The morning keynote session, led by Hector Ruiz, chairman and CEO of AMD, focused on the advance of technology and how partners like AMD were enabling Oracle to serve the needs of its customer legions. Oracle OnDemand was one place where the underlying technology made service possible. Speaking with Juergen Roettler, Oracle's executive vice president of customer services, Ruiz underscored the importance of AMD to Oracle OnDemand. "Our customers want us to drive more functionality at a lower cost; one said, 'Make the impossible happen,'" Roettler said. AMD64 Opteron processors, with their ability to support both 32-bit and 64-bit applications, as well as their dual-core processors, let on-demand data centers handle more transactions with more diverse applications than ever before. "We just passed the 1.7 million end user mark. AMD processors let our users adopt the newest technology without the learning curve usually required," Roettler said. "We have the single largest Linux computing grid in the world."
Charles Rozwat, Oracle's executive vice president of server technologies, amplified the importance of partnerships with his discussion of the information explosion. "Better information gives better results," he said, but quoted studies that indicated people were storing about 18 million terabytes of information currently, soaring to 110 million terabytes by 2010. This data, everything from email-to-voice and bioinformatics, is overwhelming our ability to manage. "What do you keep as persistent information?"
Scalability is the answer to managing information oversupply, and to Oracle and friends that means grid computing. Again, AMD processors and Dell servers combined with Oracle technology do it all: improving compression to reduce space needs by two thirds, reducing downtime from planned and unplanned outages, raising the level of data security, and so forth. Rozwat mentioned two other developments in this area. Last week's acquisition of data warehouse specialist Sunopsis gives Oracle a system that supports multiple sources, targets, and even database code bases. And he announced the beta of Oracle Database 11g, which is currently testing to be faster than a computer's own file system at reading large volumes of information.

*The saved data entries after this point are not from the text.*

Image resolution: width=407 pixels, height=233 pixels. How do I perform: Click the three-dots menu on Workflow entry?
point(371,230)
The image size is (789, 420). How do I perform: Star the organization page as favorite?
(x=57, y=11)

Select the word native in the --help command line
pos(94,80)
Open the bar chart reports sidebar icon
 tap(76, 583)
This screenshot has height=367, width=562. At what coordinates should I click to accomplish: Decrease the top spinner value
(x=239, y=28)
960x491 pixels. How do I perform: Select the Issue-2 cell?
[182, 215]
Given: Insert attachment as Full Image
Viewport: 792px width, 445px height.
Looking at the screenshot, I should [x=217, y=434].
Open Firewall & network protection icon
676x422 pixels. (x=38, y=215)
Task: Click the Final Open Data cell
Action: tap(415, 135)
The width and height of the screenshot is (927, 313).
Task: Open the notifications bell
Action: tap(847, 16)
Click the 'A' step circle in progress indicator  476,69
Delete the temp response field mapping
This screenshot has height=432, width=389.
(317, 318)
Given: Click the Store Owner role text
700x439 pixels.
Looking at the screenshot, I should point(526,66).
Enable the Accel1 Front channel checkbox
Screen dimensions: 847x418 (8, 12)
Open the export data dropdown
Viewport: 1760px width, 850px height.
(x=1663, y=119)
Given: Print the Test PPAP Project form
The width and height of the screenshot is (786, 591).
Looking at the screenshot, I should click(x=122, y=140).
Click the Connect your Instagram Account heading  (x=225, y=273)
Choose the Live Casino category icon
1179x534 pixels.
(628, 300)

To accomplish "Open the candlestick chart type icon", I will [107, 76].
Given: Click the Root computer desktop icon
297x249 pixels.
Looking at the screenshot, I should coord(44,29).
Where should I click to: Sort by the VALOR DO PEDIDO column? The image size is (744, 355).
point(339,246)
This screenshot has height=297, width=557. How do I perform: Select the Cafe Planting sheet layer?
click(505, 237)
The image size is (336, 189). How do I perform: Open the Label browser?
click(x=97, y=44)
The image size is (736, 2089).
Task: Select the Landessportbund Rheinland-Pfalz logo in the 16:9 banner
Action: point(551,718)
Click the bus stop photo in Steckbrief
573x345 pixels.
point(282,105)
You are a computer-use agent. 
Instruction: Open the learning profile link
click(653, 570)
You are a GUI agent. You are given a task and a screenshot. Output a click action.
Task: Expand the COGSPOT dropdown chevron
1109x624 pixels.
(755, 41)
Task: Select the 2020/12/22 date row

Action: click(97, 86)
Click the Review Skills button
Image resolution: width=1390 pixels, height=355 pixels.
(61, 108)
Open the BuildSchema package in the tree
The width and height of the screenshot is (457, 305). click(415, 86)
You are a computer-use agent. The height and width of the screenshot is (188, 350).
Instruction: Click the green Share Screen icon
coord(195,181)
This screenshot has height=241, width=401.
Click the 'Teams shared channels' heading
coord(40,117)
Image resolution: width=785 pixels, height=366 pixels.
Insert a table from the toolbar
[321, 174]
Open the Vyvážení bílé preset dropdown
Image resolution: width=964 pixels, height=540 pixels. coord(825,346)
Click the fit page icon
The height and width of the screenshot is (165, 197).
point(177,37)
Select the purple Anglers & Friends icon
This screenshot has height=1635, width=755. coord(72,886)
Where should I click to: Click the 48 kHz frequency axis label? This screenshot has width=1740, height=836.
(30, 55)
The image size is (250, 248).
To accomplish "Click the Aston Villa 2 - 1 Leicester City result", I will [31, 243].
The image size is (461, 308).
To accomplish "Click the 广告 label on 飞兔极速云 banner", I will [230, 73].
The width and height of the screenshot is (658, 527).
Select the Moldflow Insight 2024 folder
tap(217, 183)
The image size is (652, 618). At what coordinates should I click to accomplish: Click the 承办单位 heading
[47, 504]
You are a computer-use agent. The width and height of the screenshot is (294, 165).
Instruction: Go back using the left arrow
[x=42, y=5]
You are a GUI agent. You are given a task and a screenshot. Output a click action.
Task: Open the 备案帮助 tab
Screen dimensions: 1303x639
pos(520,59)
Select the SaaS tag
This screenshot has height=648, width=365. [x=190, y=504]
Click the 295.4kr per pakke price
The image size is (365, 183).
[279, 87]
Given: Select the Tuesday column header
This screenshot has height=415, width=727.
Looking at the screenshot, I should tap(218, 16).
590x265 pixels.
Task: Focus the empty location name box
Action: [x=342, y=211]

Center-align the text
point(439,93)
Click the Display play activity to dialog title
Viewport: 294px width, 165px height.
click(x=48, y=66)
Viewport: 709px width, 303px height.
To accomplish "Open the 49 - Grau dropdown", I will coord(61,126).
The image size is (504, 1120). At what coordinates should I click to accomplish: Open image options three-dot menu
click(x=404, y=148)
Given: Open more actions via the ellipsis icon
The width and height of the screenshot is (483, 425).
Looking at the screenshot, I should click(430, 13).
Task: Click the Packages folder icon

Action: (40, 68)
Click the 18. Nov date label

The afternoon belonged to Michael Dell, founder and chairman of server and PC maker Dell, who continued to drive home the depth and breadth of the partnership between AMD, Dell, and Oracle. He noted 120,000 Oracle installations on Dell servers, and added that each company makes extensive use of the other's products. Among the Dell announcements were the addition of AMD processors to the PowerEdge family of servers, and Oracle Enterprise Manager coming preloaded on Dell servers.
With this combination, Oracle's management tools can also manage server issues like thermal hot spots, software upgrades, policy violations, and SOA services with the same application--a boon for system administrators, database administrators (DBAs) and other IT professionals. "This is BI for sysadmins and DBAs," Dell said. "In the information crisis, we now have the tools to take the challenge and turn it into an opportunity."